Santa Anita's unprecedented run of six weeks without an equine fatality ended Friday morning when Commander Coil broke down during training with a shoulder injury and was subsequently euthanized.
The Southern California track's streak had reached about 7,000 timed workouts and race starts when Commander Coil suffered the fatal injury. The last death was March 31 when Arms Runner went down while on the dirt crossover on the downhill turf course. The course has subsequently been closed to sprint racing.
Commander Coil, a 3-year-old gelding, was the 24th death since Dec. 26. The horse was an unraced Colorado-bred trained by Marcelo Polanco and owned by Jose Romero.
While Commander Coil's catastrophic injury was mostly unnoticed in the quiet of a routine training session, Pimlico Race Course, Santa Anita's sister track, had a very public death when Congrats Gal, running in the Grade 3 Miss Preakness Stakes for 3-year-old fillies, collapsed just past the finish line after being eased through the final sixteenth of a mile.
Her death will not likely be considered a catastrophic injury in that the horse did not break down and was not euthanized. No cause of death was immediately announced, but generally when a horse dies in that manner the cause is often a heart attack.
A necropsy will be performed on both the Santa Anita and Pimlico fatalities.
"Congrats Gal suffered sudden death after the eight race (Friday)," the Maryland Jockey Club and the Stronach Group said in a statement. "The incident occurred after the wire. Commission veterinarians attended to the horse immediately. Our thoughts go out to all of the owners, trainers and connections of Congrats Gal."

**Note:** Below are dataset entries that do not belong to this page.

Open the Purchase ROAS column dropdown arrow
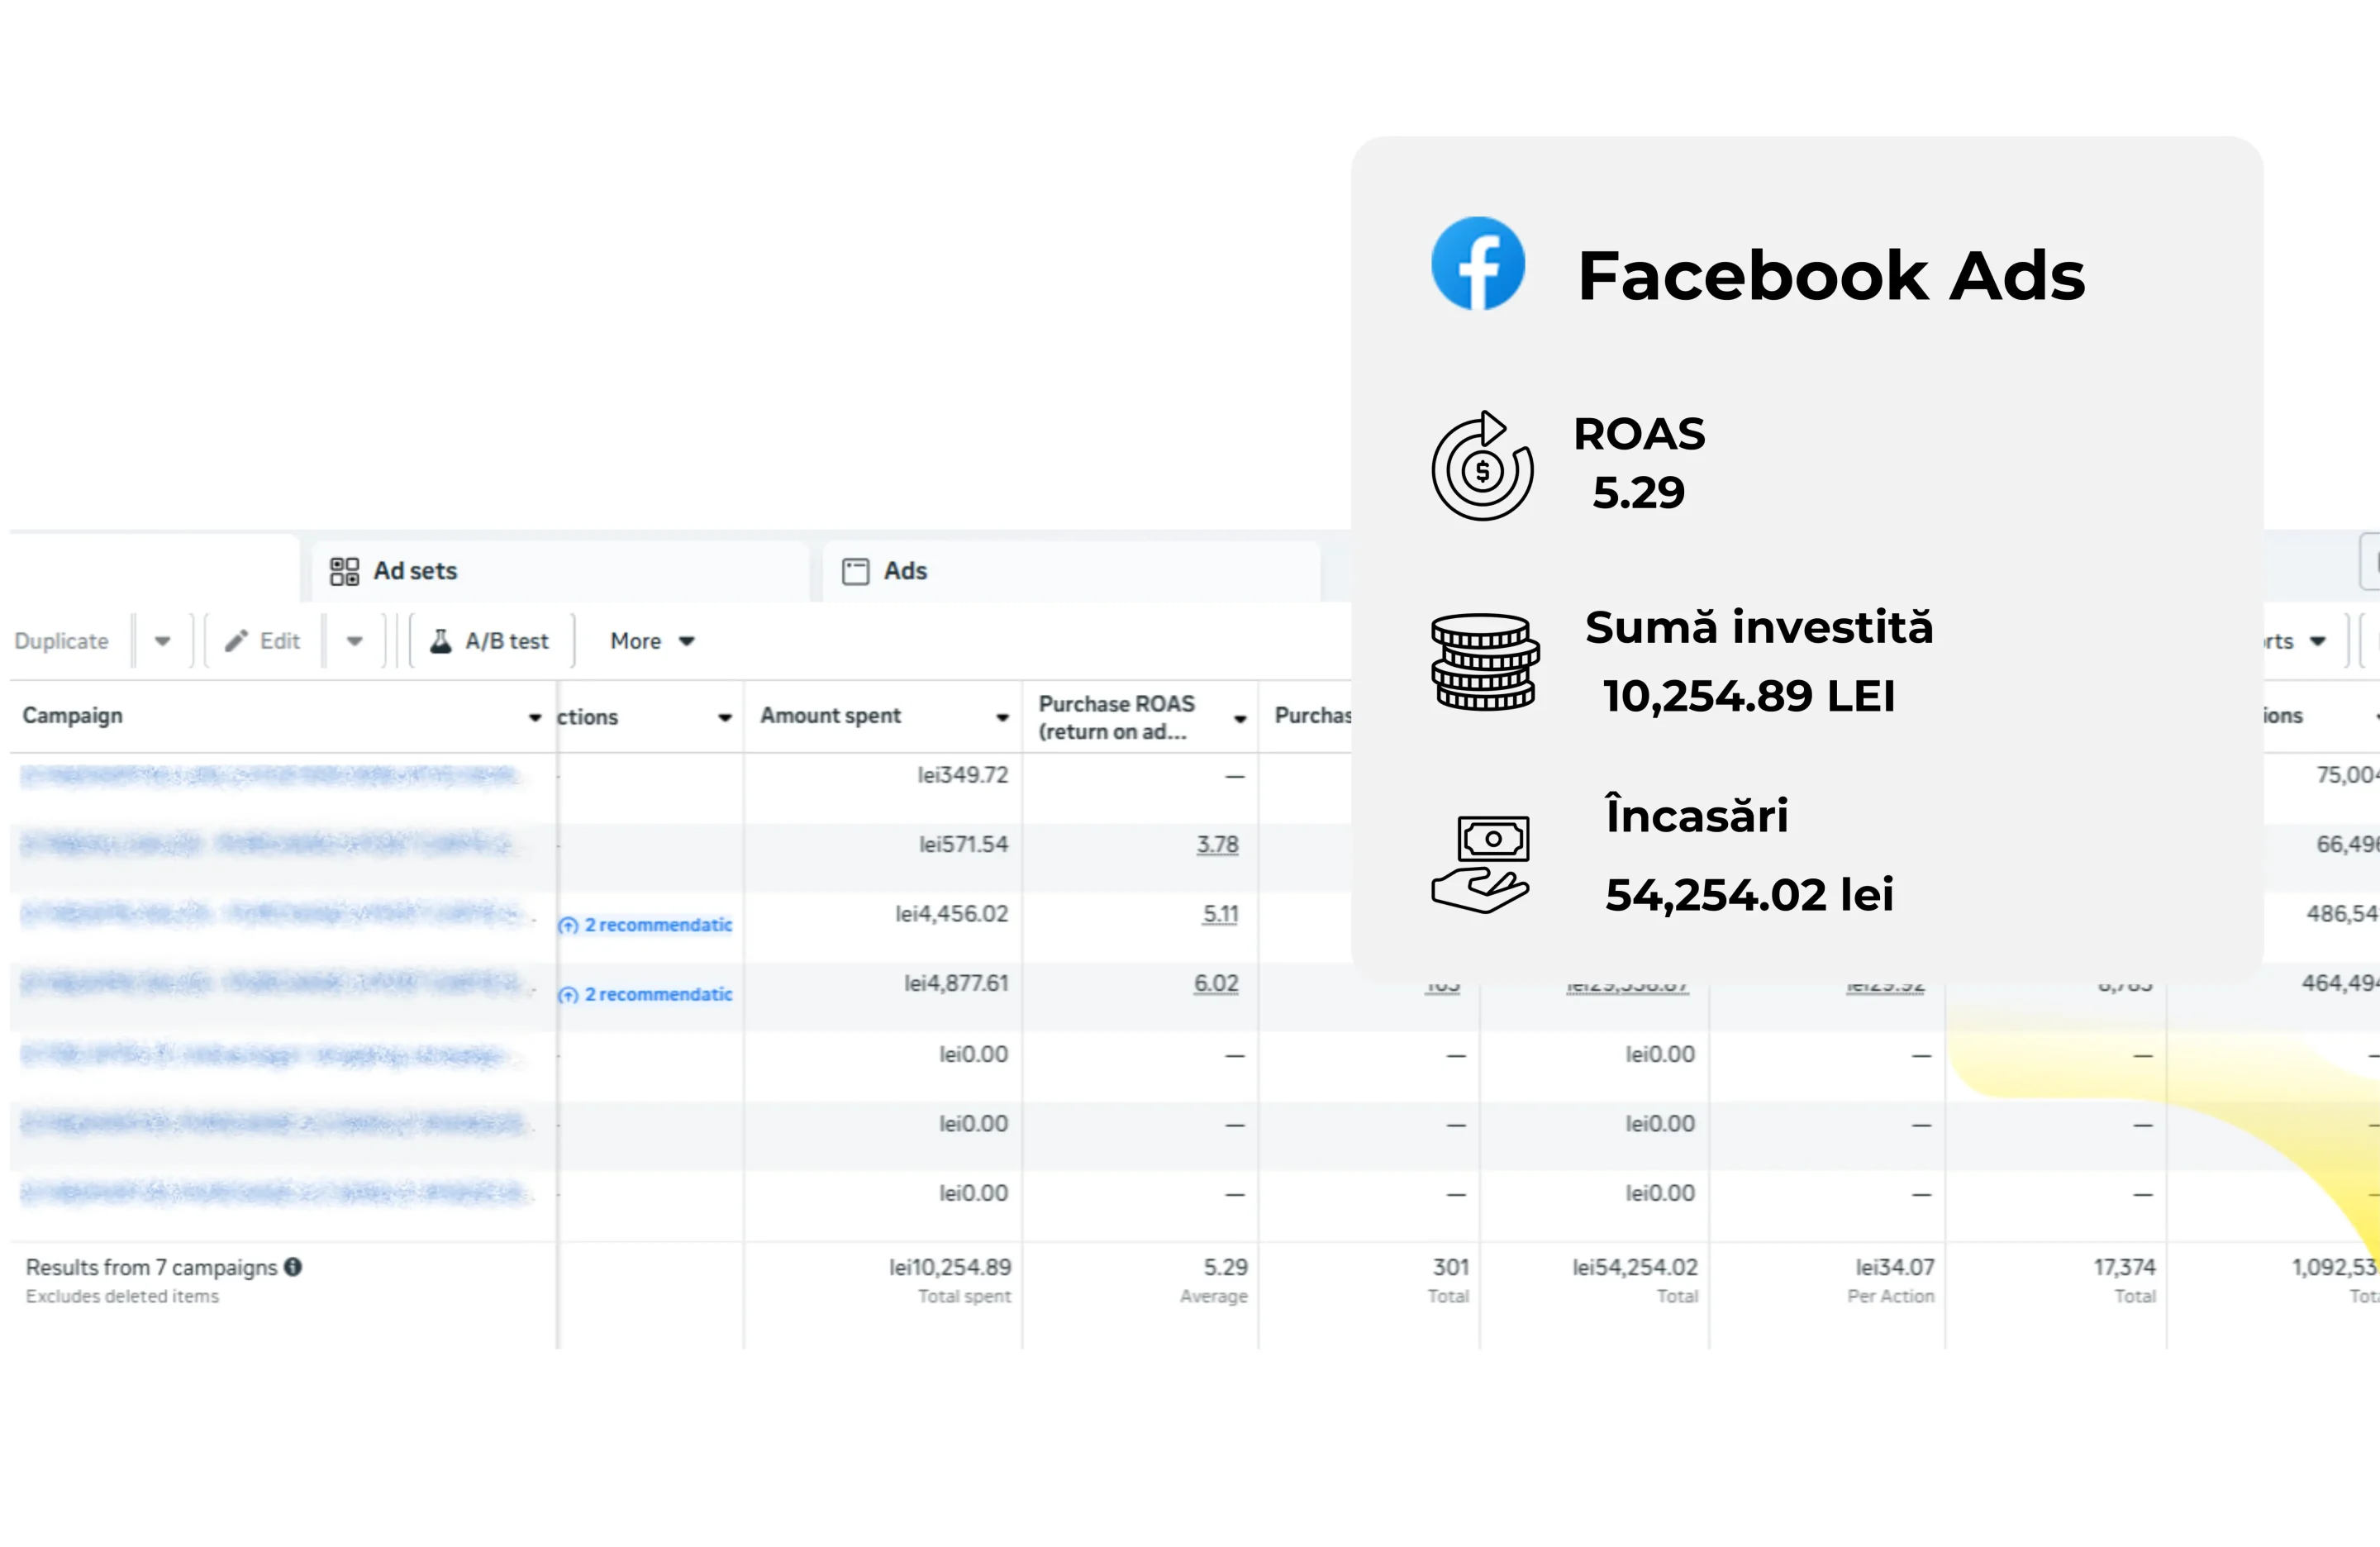 coord(1240,718)
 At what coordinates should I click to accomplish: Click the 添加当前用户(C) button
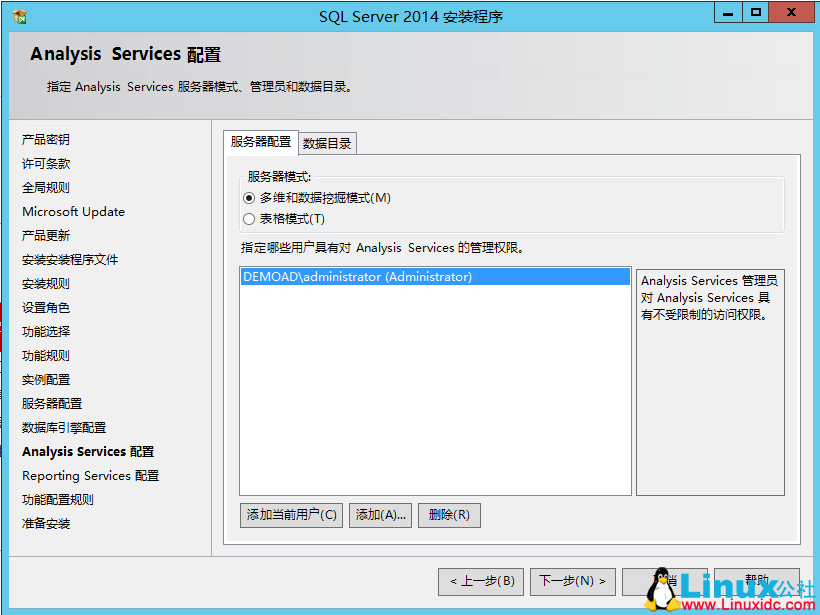291,515
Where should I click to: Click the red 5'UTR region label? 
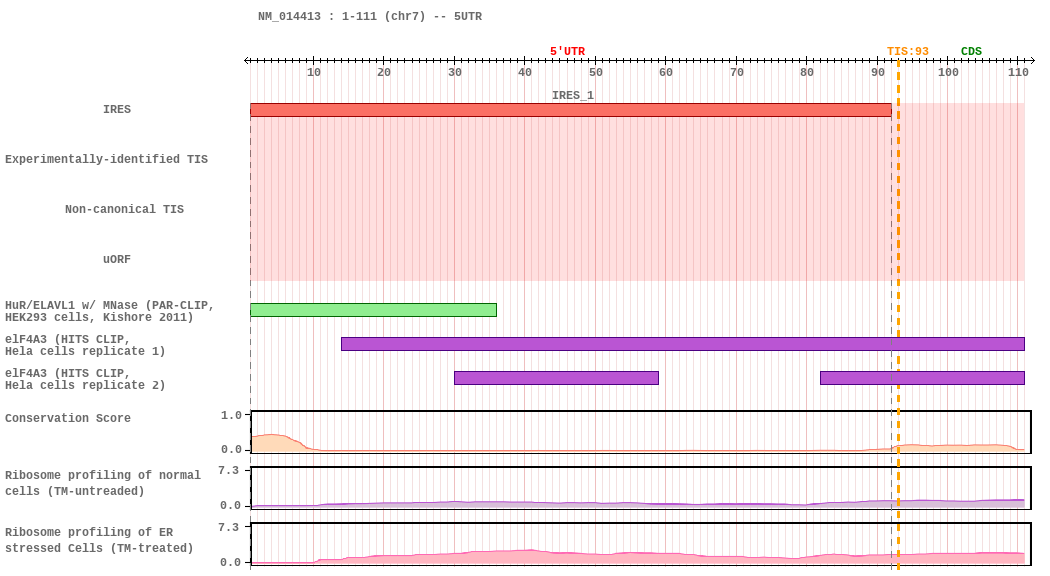567,52
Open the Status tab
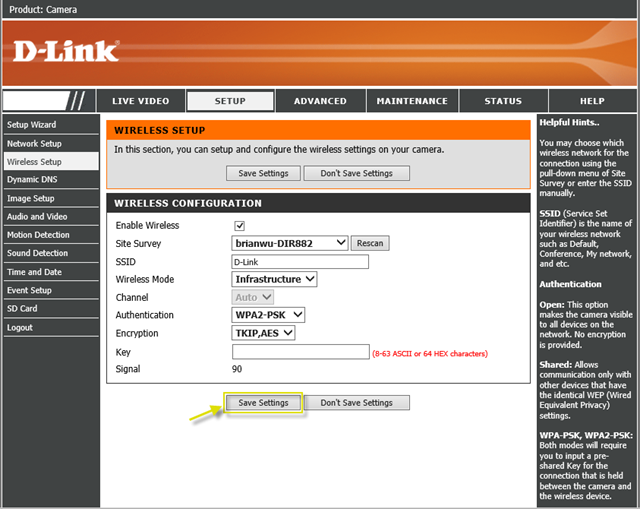 [x=503, y=101]
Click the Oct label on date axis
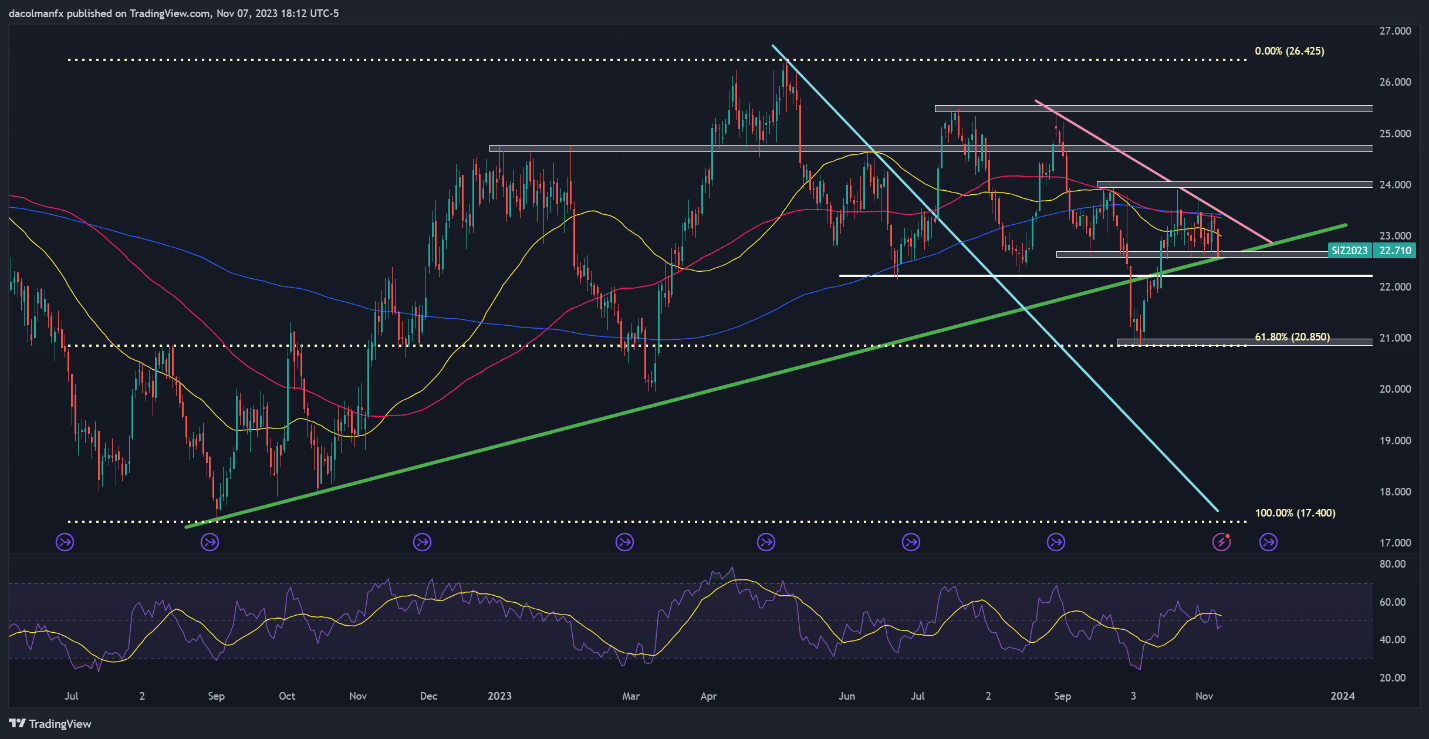The width and height of the screenshot is (1429, 739). 287,695
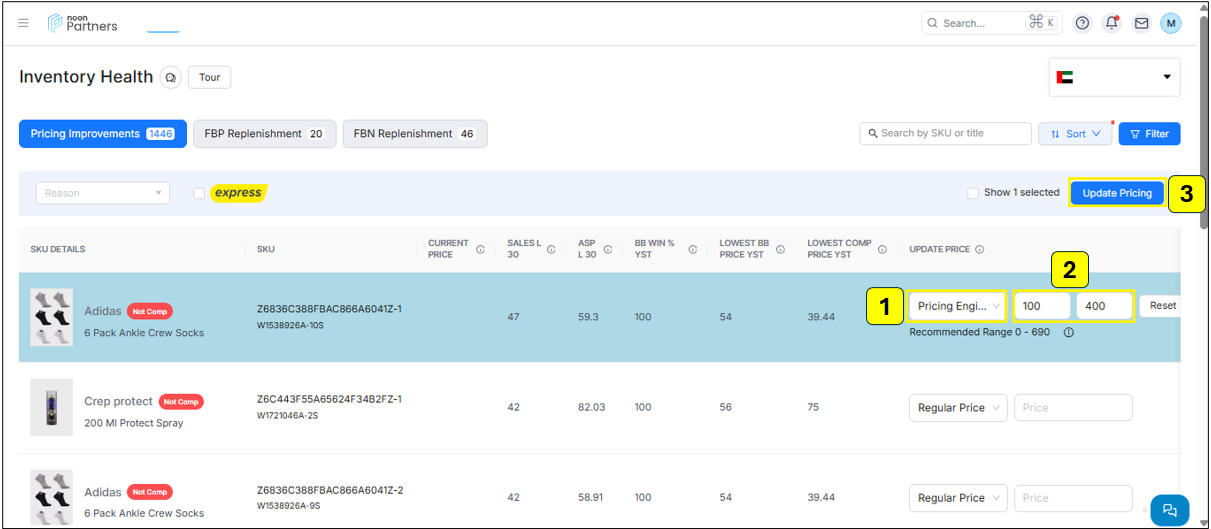Click the feedback icon beside Inventory Health
Image resolution: width=1211 pixels, height=529 pixels.
point(170,77)
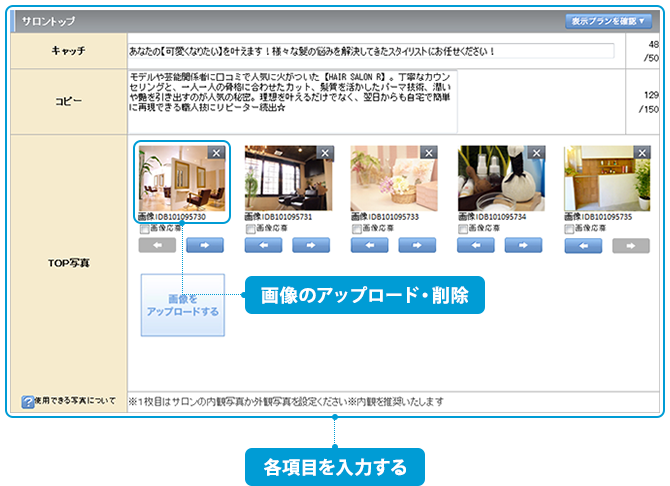Click X on image ID101095733 thumbnail
This screenshot has height=486, width=670.
429,152
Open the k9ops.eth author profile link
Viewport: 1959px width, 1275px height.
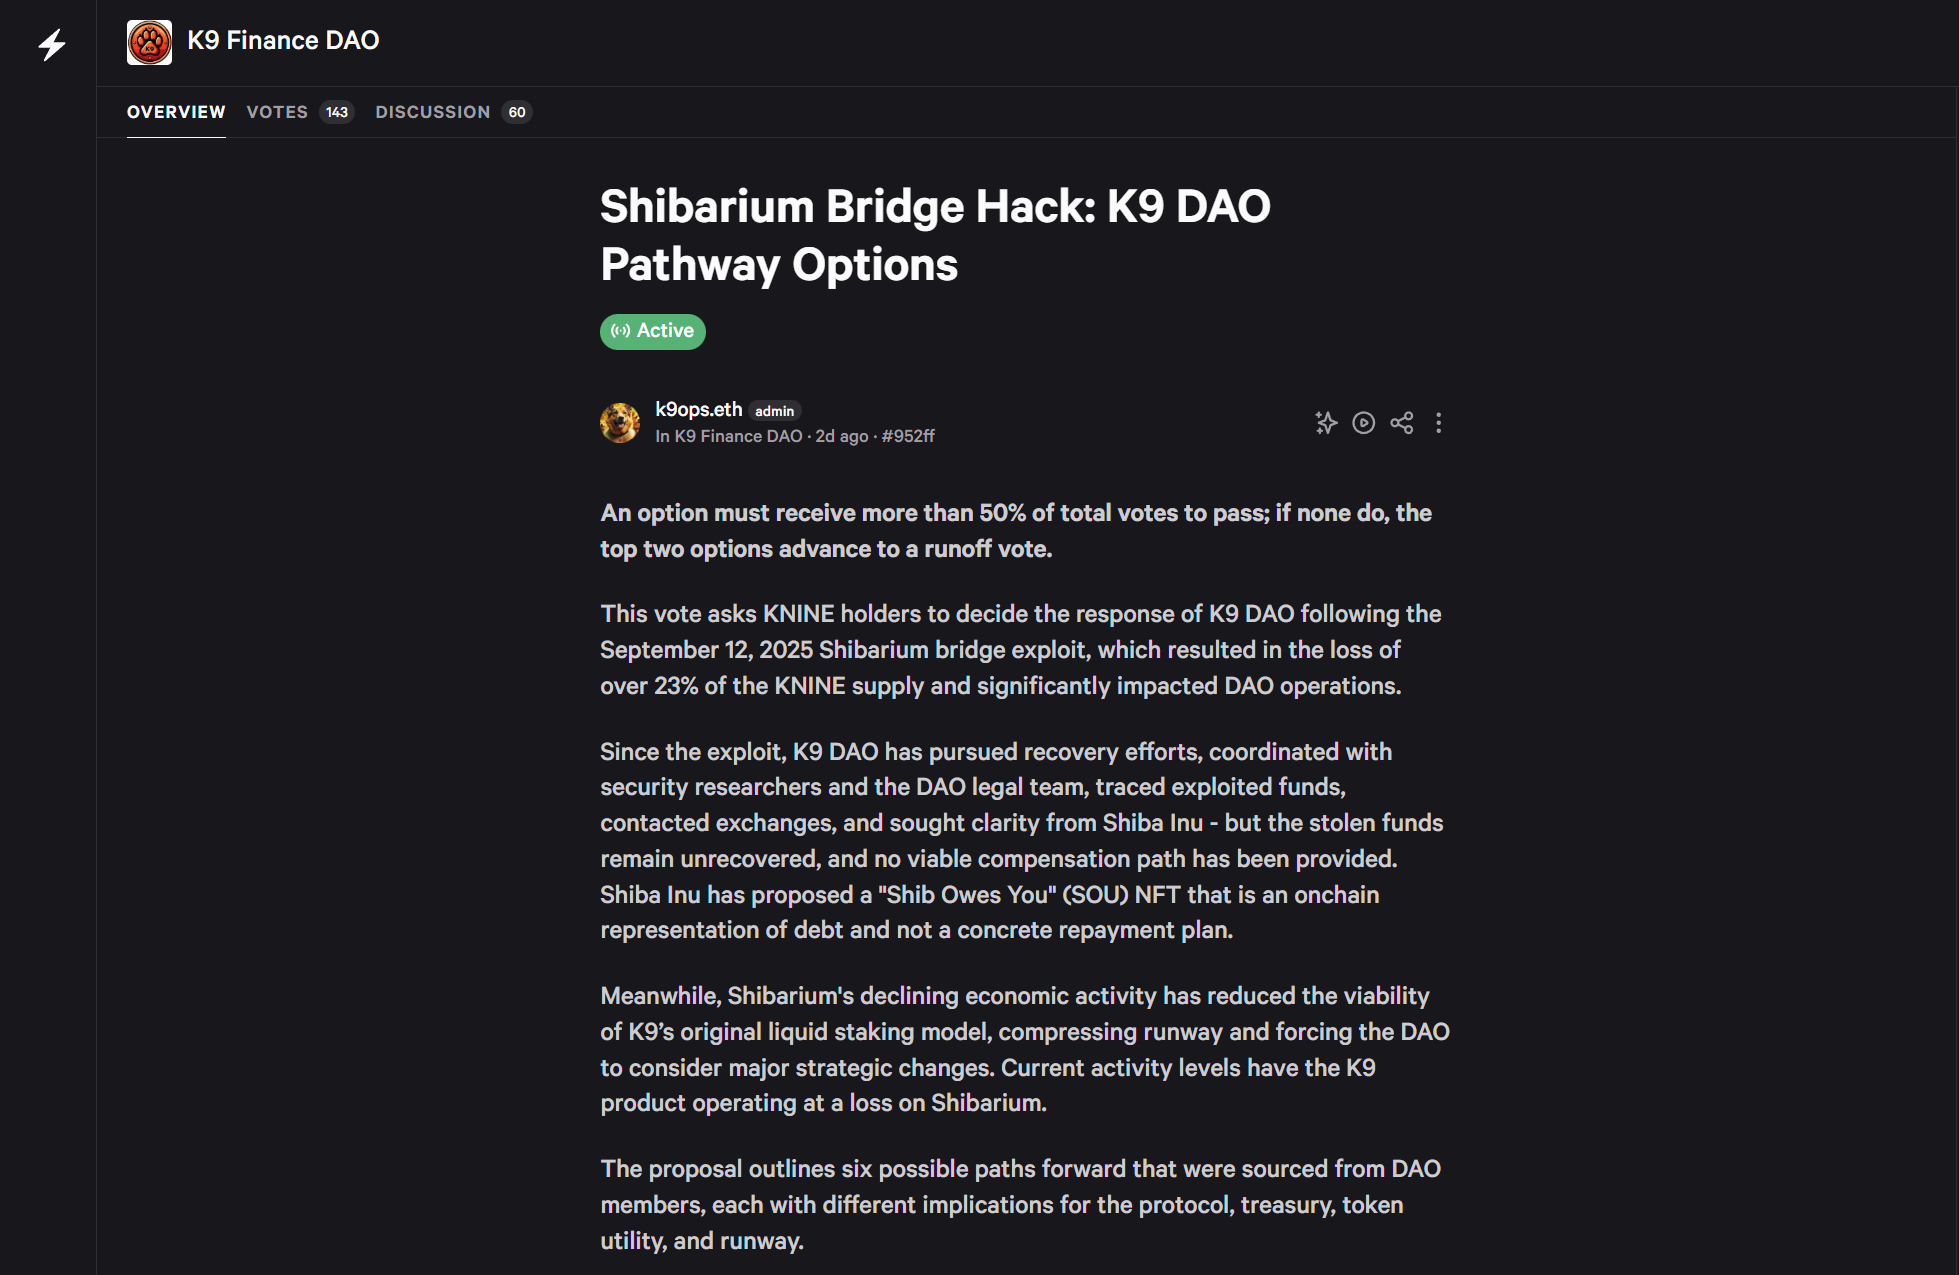click(698, 409)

Congrats Gal was making her sixth start and had won her last two races.
Horse safety has become one of the biggest issues in the industry after the spate of deaths in training or racing at Santa Anita between Dec. 26 and March 31. The fact that Santa Anita went so long without a fatality is almost as big of a statistical anomaly as the original spate of deaths.
It has not been determined what caused the fatalities at Santa Anita, although most point to a racing surface that had been inundated by rain and the constant sealing and unsealing of the track.